Much the same as doors, execpt they can also appear on the hull and there’s no requirement that all areas be connected by them. The ‘%’ below are windows.

 0: ######%%#  #########
 1: #...#...#  #...#...#
 2: #...#...#  #...+...%
 3: %...+...#  #...%...%
 4: #+#######  ##%%##+%#
 5: #.#            #...#
 6: %.%            %...%
 7: #+#%#####%######...#
 8: %...+......+...##+##
 9: #...#......#...+...#
10: ##+%#......#####...#
11: %...#...##%#...+...#
12: #...+...#  %...#...%
13: #%#%#%###  ######%##

Entrance and Exit

Choose a room with plenty of space and put the stairs (‘>’) to the next level at a position surrounded by empty space, for purely aesthetic reasons. Find a similarly open area in a different room from the stairs and start the player (‘@’) there.

 0: #####%###  ##%######
 1: #...#...%  %...+...%
 2: #...#...%  #...#...#
 3: ###+#%+##  ##+##+###
 4: #......##%###......#
 5: #...@..+....#......#
 6: #......%....#......#
 7: %......#....#......#
 8: ##%#...#....+...####
 9:    ##+#######+###   
10:     %..#    #...%   
11:    ##..%    %.>.#   
12:    %...#    #...%   
13:    ##%%#    #####   

Wire terrain generation up to the engine

I started with the code for slime99 and pulled all the content out, then plugged in the new terrain generator.

slime99-engine.png

Basic things like collision detection, visibility, and stairs continue to work.

Rendering 3x3 tiles

Dynamic lighting was enabled for the previous screenshot, but the lighting configuration in slime99 was eccentric so in the absence of glowing green pools of sludge the lighting system wasn’t doing anything (or more correctly it was but was doing it so hard there was nothing visible that wasn’t fully lit by the player’s light).
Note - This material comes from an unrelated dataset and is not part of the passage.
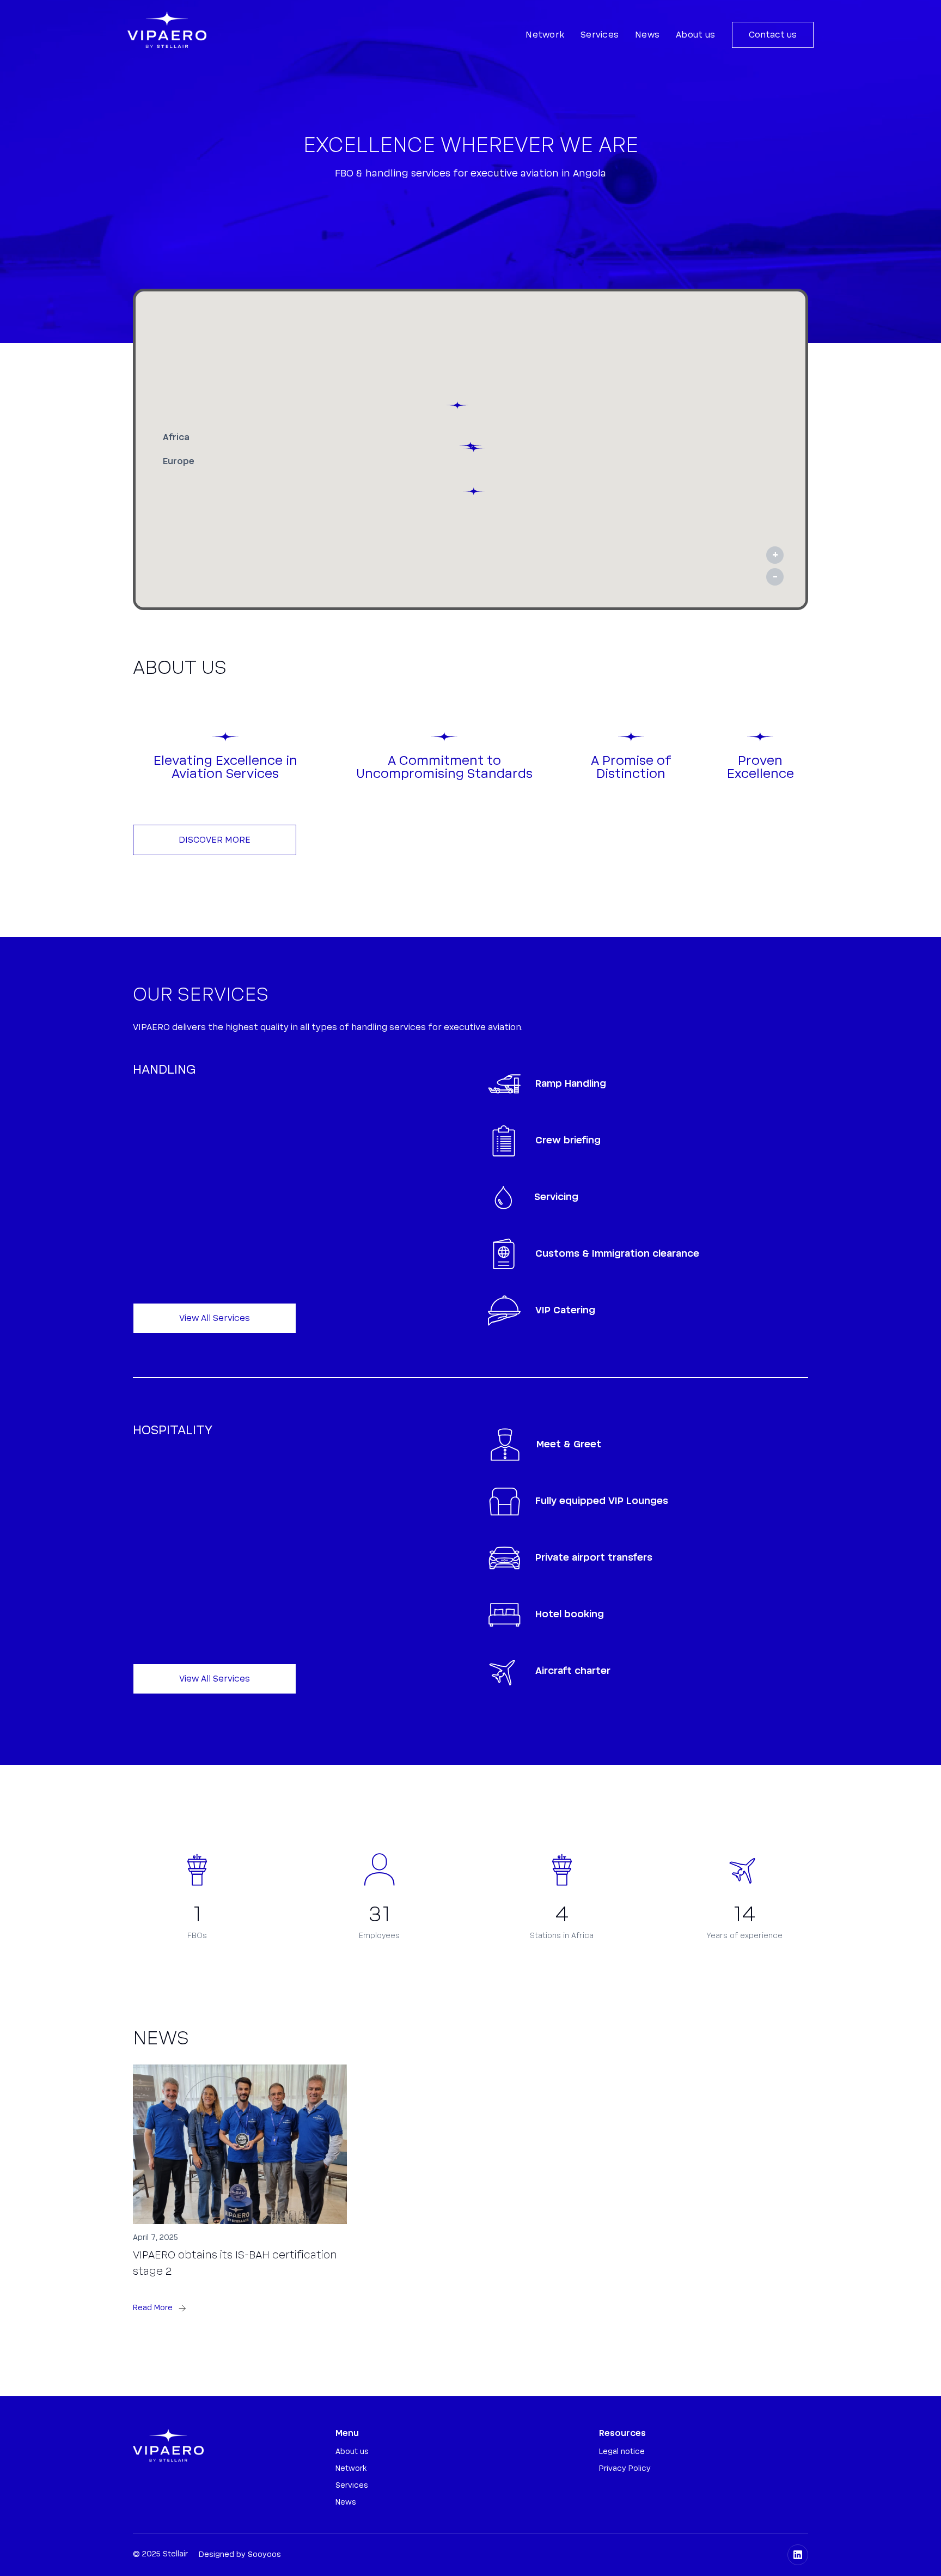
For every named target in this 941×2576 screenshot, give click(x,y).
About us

For Orbital Decay, I’ve dialed the lighting back to a more realistic setting, with diminishing lighting around the edge of vision and no light source but the player (at least for now). The starfield in the background isn’t affected by the lighting system at all; as long as you can see space, it is fully and consistently lit.

od-graphics.png

I changed a bunch if 2s to 3s in the code to switch from 2x2 tiles to 3x3 tiles!

Pretty Menus

This doesn’t enhance gameplay at all but it does look really cool and after all isn’t that what the 7DRL is all about!

menu.png

While working on this I cought and fixed a bug in chargrid_menu that prevented bold text in some menus.

As in my last few games, once a game is in progress the menu appears in a box over the dimmed game.

in-game-menu.png

End Text

I wrote some end text. The game isn’t winable yet but when it is this will be displayed. Unless it’s not obvious, I’m super excited about the procedurally-generated space station in all the menus and text screens!

ansi-end-text.png

Also showing off the ansi terminal version of the game!